Days ahead of Diwali every year, service providers for gift-wrapping and packaging of gift hampers get busy and so do sellers of various gift items. This year, however, many of them are bracing themselves for a tepid Diwali as, they say, they have been feeling the pinch after consumer behaviour, following the implementation of the Goods and Services Tax (GST) in July, has changed.
Ruksana Mamoo, the owner of Andheri-based Lalapalooza, said: “Because of the overall slowdown of economy, the demand among individual consumers seems to have dipped and the budget seems to have shrunk too. Although material cost at source has become slightly cheaper, the GST on the end product seems to put off some consumers. But the reduction in the orders placed by corporates is definitely palpable”.
Shreya Ahuja, the owner of Wrap a Smile Studio in Santacruz said: “Corporates usually buy gifts in different ranges for different employees. This year, they have reduced both the size and the monetary value of gifts. The GST must have changed their budget calculations.”
The shops at Crawford Market are also facing a hit, that some say, is a result of GST.

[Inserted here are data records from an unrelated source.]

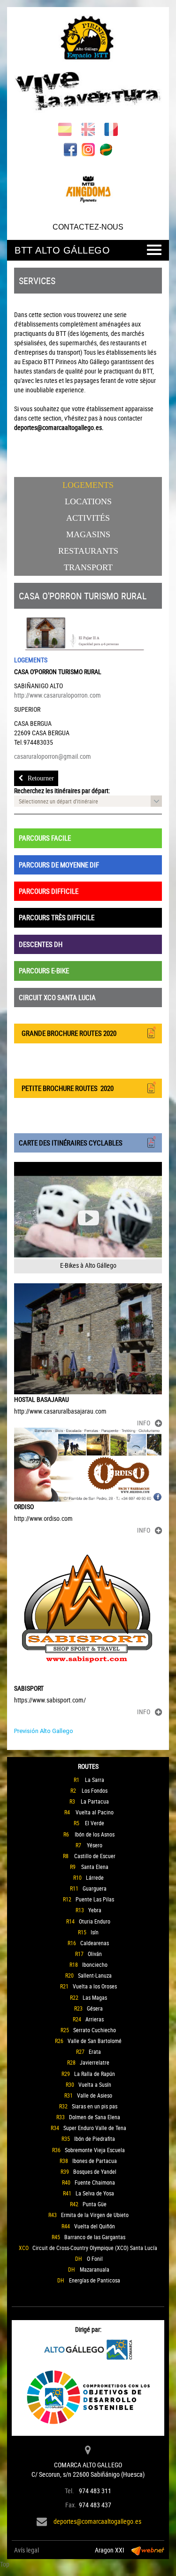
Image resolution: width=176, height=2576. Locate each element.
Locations (88, 501)
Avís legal (26, 2549)
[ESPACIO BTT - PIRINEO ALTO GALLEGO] (88, 65)
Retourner (41, 778)
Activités (88, 518)
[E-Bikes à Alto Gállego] (88, 1217)
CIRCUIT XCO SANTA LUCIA (57, 997)
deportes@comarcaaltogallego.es (97, 2521)
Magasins (88, 534)
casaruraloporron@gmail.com (52, 756)
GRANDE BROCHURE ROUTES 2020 (67, 1033)
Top (4, 2564)
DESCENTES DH (40, 944)
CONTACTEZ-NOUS (88, 227)
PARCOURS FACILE (45, 838)
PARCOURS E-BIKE (44, 970)
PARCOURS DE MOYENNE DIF (59, 864)
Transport (88, 567)
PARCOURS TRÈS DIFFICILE (56, 917)
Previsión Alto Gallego (43, 1730)
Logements (88, 485)
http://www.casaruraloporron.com (57, 695)
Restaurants (88, 551)
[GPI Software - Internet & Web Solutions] (147, 2550)
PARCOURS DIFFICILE (48, 891)
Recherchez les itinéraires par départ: (62, 790)
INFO (143, 1422)
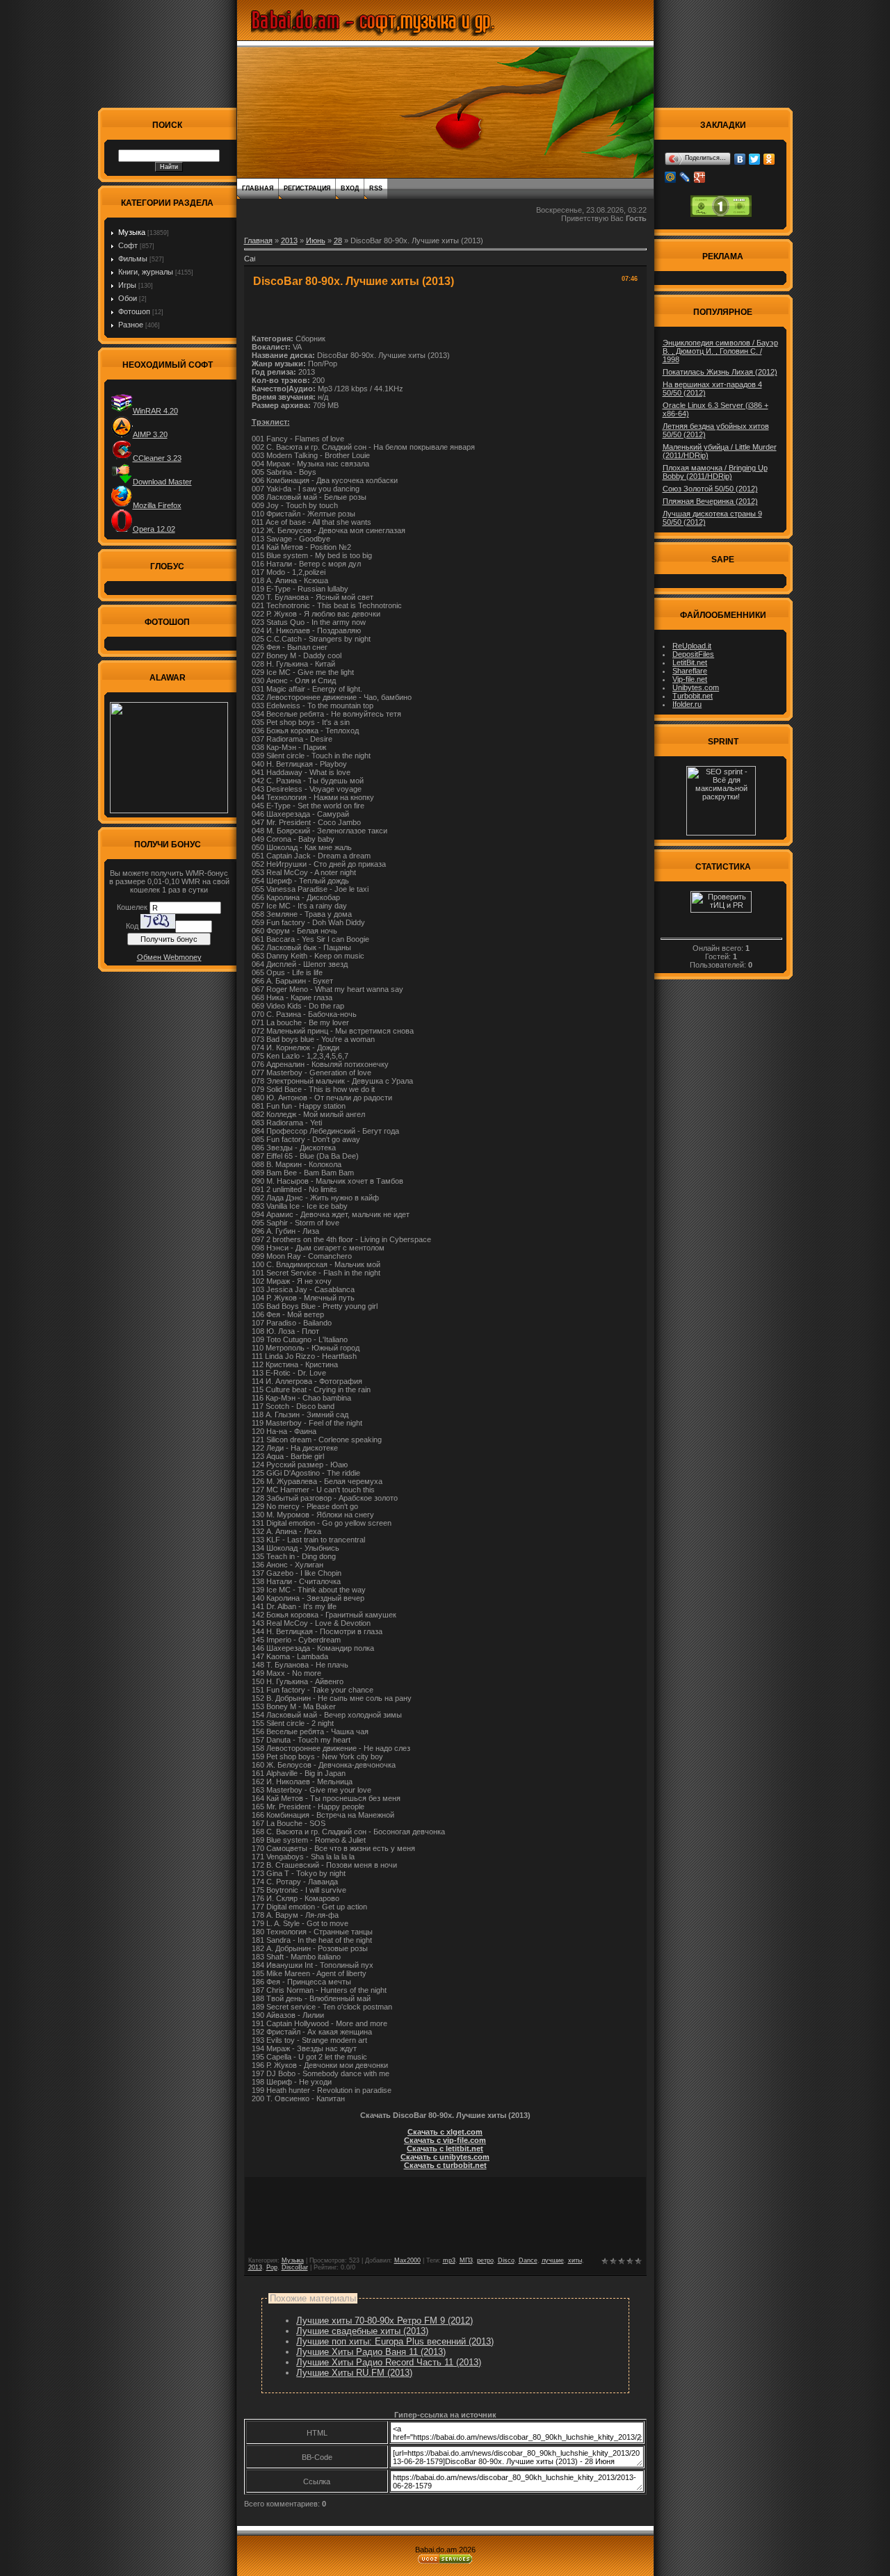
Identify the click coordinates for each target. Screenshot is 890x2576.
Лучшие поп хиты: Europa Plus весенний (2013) (395, 2341)
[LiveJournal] (685, 177)
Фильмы (132, 258)
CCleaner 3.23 (157, 458)
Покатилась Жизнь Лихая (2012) (720, 372)
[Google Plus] (700, 177)
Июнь (315, 240)
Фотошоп (134, 311)
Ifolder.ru (687, 704)
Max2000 (407, 2260)
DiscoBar (295, 2267)
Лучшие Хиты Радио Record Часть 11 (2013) (388, 2362)
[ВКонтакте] (740, 159)
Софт (128, 245)
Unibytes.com (695, 687)
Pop (271, 2267)
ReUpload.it (691, 646)
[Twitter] (754, 159)
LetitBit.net (689, 662)
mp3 (449, 2260)
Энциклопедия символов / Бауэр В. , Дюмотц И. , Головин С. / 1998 (720, 351)
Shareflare (689, 671)
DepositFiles (693, 654)
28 (338, 240)
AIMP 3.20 (150, 434)
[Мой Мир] (670, 177)
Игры (127, 285)
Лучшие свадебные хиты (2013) (362, 2331)
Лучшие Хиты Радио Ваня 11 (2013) (371, 2352)
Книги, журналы (145, 272)
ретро (485, 2260)
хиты (575, 2260)
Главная (257, 188)
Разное (130, 324)
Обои (127, 298)
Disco (506, 2260)
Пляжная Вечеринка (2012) (710, 501)
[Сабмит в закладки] (249, 263)
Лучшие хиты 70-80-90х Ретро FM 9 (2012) (384, 2320)
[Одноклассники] (769, 159)
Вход (350, 188)
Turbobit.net (692, 696)
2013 (289, 240)
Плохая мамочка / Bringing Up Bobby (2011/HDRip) (715, 472)
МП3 (466, 2260)
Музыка (131, 232)
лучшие (553, 2260)
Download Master (162, 482)
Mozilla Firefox (157, 505)
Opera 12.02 (154, 529)
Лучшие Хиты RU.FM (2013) (354, 2372)
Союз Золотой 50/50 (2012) (710, 488)
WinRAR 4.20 (155, 411)
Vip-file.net (689, 679)
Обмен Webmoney (169, 957)
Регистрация (307, 188)
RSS (375, 188)
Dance (528, 2260)
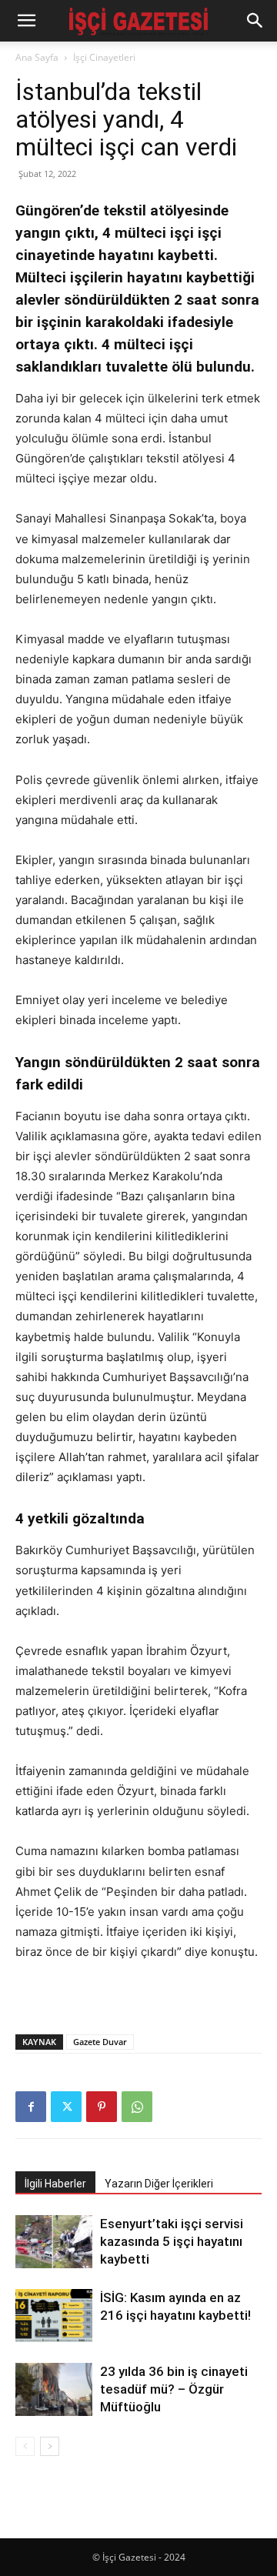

Sales in some shops, sellers claim, have been halved. Crawford Market being a wholesale market has a lot of gift shops that sell toys, mugs, greeting cards, clay lamps, lanterns, mementos, statues and photo frames that are in great demand during the festive season. The GST rates for gift items are 0 per cent for clay products, 5 per cent for ceramic products, 12 per cent for paper based products, 18 per cent for pens, envelopes, etc and 28 per cent for base metal and imported items.
Viren Shah, the president of the Federation of Retail Traders’ Welfare Association (FRTWA), thinks the retail sale of gifts this Diwali has been a “flop show”. He said: “Most gift hampers are under the 18 or 28 per cent GST slabs, which make them too expensive. As a result, business has gone down by over 50 per cent this year”.
Thirty-five-year-old Sadam, a gift item seller, said: “The GST has hampered our sales by 50 per cent. This, despite being a festive season, there is no improvement in sales.”
Sharing the sentiment Hashim Mirza (47), who sells lanterns, lamps, cards and LED lights among other things, said: “The sales compared to last year have worsened.” Mohammad Arif (62), another seller of gift articles, said: “I have been running a shop for almost 10 years now. The sale till last year was very good. Now, the sales have dropped by nearly half.” Expenditure over Rs 50,000 on gifts and perks may attract GST for a company. However, companies may be able to claim input-tax credit on such transactions, for which they need the GST number of the gift packaging businesses they deal with. As a result, the corporate clientele of small-scale gift-wrapping studios has seen a significant dip. Shilpa Shah, the owner of Sanskruti Arts and Crafts in Mahim, said: “Since I do not have a turnover of Rs 20 lakhs, I am not eligible to apply for a GST number. As a result, I have no corporate orders this year.” Shah had received orders of hampers ranging from Rs 500 to 1,000 from three corporates last year. But she is now selling only to individual customers.